***** Exercise data
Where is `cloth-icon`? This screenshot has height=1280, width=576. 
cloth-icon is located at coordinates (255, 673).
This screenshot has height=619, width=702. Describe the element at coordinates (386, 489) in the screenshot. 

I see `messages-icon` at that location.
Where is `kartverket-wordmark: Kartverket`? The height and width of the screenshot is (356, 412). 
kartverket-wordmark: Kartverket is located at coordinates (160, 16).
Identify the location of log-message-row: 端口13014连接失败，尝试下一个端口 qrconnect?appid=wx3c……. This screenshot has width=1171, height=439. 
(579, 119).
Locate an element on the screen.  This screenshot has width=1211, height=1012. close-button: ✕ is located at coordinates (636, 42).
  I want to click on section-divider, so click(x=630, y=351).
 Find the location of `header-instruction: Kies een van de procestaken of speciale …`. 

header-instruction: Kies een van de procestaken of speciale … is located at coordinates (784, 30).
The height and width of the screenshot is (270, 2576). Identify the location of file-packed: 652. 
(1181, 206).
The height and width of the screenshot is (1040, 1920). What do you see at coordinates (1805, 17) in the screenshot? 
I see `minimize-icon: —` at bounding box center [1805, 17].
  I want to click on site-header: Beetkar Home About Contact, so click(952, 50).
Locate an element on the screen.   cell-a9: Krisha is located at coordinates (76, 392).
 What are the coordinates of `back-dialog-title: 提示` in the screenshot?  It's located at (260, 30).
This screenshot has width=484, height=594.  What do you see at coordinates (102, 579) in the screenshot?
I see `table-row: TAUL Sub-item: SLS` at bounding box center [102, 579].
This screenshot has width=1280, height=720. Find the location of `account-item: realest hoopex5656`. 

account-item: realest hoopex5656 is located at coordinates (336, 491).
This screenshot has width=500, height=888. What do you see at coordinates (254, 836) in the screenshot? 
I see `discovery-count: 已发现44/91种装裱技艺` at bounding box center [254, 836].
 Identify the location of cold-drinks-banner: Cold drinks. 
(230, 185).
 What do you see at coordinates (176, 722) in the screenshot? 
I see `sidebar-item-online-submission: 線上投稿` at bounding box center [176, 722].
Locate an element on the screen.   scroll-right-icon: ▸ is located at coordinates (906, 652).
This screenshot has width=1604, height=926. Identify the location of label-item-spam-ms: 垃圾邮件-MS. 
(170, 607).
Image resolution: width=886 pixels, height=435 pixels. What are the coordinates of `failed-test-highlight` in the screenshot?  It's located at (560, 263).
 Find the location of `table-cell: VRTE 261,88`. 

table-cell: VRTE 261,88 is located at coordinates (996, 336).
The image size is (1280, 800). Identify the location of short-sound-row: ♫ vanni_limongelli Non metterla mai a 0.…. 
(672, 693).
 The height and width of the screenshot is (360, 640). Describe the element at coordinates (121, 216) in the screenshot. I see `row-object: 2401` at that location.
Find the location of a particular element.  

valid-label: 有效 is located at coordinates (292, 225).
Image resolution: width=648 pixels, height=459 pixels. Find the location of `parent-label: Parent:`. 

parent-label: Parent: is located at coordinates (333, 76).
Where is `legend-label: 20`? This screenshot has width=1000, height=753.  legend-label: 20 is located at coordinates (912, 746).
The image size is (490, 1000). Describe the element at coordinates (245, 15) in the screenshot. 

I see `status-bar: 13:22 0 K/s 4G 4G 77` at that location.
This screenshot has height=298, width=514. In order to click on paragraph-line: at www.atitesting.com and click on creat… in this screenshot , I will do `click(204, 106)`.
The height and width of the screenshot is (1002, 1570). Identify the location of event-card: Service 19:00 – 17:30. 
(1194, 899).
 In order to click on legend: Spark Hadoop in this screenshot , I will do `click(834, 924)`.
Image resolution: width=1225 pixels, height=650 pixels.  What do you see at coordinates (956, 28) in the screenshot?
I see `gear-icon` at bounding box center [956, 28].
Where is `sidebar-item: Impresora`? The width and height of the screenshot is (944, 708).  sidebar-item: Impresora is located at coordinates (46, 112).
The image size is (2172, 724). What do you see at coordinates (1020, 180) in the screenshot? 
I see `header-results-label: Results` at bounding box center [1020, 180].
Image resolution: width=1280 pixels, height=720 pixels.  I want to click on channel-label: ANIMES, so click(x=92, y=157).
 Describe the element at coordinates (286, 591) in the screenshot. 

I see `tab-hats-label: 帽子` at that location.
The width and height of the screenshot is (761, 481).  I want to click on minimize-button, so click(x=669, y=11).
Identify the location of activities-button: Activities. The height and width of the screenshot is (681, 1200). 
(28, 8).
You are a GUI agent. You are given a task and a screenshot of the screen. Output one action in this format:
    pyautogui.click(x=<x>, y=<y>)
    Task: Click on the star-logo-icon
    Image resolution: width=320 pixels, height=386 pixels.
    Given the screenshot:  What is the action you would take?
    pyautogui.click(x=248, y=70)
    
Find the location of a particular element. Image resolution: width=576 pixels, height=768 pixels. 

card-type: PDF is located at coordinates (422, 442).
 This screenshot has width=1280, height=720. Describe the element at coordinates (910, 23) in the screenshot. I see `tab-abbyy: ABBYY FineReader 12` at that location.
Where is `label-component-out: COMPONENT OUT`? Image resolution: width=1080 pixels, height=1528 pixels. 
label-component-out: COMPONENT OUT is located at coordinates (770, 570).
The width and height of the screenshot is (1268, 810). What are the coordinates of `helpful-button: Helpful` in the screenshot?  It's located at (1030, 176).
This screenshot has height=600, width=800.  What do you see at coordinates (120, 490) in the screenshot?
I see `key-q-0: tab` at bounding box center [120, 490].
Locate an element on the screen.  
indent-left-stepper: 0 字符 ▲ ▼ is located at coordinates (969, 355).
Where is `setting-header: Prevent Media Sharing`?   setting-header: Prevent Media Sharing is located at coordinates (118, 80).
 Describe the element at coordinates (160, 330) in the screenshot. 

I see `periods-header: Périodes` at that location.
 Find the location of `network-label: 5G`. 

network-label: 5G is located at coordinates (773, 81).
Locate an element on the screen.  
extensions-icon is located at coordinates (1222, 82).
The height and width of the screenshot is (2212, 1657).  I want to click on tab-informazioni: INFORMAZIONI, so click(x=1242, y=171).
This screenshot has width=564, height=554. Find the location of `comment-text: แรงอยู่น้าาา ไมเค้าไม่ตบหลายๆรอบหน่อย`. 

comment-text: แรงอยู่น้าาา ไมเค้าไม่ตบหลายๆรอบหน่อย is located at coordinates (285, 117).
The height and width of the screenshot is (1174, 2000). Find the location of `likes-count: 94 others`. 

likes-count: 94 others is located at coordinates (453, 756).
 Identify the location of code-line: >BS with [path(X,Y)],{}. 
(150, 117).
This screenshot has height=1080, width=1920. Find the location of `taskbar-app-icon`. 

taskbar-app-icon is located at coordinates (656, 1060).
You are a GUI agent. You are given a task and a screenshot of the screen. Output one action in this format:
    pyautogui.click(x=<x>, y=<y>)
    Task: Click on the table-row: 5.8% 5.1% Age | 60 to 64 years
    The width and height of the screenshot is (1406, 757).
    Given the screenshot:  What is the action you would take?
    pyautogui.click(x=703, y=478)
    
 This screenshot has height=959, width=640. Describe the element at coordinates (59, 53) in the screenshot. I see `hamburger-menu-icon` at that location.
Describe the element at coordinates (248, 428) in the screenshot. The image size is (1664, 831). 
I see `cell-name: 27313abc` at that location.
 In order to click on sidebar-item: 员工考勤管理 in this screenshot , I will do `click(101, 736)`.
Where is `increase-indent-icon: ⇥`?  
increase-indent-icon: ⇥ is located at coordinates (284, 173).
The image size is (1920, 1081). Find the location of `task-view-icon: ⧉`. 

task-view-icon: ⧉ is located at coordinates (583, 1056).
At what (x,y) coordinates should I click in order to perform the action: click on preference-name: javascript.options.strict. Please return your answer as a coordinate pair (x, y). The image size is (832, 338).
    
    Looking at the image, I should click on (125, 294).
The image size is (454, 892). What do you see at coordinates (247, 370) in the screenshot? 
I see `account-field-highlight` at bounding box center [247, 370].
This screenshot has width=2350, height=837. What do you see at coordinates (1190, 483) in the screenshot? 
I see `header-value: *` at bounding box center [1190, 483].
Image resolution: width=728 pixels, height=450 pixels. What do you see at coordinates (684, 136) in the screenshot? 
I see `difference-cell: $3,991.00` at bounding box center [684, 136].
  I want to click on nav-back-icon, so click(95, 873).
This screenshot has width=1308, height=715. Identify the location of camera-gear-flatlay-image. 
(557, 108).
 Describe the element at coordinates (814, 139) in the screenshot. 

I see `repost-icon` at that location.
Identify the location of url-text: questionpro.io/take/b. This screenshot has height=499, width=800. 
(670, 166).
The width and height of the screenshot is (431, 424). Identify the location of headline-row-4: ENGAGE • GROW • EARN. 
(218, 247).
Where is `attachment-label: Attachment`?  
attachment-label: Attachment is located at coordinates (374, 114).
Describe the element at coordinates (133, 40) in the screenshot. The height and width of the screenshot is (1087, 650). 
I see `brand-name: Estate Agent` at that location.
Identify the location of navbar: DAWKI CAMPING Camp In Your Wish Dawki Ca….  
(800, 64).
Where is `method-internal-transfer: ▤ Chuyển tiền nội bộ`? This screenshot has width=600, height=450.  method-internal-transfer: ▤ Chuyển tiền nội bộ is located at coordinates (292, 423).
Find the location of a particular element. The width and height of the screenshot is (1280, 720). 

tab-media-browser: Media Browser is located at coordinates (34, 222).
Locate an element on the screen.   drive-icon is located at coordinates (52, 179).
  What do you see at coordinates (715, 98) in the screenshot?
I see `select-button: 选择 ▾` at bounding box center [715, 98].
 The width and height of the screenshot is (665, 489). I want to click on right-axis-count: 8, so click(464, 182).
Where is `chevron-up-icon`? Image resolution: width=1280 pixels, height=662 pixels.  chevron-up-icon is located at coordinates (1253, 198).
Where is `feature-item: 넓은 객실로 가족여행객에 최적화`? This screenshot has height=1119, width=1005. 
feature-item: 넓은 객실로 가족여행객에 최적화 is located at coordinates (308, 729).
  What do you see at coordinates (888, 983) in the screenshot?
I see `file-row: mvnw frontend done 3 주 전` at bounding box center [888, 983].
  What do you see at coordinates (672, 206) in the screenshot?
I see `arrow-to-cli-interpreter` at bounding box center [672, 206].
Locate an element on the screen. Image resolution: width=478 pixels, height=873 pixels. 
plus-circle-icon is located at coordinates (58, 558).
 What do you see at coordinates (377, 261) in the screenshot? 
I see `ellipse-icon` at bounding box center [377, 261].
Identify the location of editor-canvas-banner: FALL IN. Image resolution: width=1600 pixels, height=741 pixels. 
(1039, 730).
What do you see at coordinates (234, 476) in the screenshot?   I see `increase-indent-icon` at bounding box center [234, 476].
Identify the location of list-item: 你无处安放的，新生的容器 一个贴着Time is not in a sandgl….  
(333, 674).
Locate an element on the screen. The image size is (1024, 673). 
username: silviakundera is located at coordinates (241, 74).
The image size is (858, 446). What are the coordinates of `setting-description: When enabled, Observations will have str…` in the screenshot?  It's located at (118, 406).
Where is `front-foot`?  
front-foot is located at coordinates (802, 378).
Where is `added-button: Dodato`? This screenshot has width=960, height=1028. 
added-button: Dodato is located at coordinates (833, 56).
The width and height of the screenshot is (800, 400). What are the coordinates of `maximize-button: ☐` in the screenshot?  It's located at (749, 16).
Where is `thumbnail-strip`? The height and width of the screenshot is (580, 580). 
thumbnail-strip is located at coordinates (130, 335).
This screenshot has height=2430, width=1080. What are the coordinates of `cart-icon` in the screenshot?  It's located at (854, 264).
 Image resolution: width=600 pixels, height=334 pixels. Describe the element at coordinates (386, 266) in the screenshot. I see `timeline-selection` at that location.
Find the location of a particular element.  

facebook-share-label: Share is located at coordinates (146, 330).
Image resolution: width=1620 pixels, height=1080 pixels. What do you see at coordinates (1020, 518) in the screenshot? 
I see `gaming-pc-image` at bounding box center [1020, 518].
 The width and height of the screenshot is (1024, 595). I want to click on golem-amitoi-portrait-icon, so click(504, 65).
**********
- Work request
Copy the records above word for word, beginning at the line containing "This screenshot has width=2350, height=837." and continuing through the line containing "I want to click on nav-back-icon, so".

- Task solution
This screenshot has width=2350, height=837. What do you see at coordinates (1190, 483) in the screenshot? 
I see `header-value: *` at bounding box center [1190, 483].
Image resolution: width=728 pixels, height=450 pixels. What do you see at coordinates (684, 136) in the screenshot? 
I see `difference-cell: $3,991.00` at bounding box center [684, 136].
  I want to click on nav-back-icon, so click(95, 873).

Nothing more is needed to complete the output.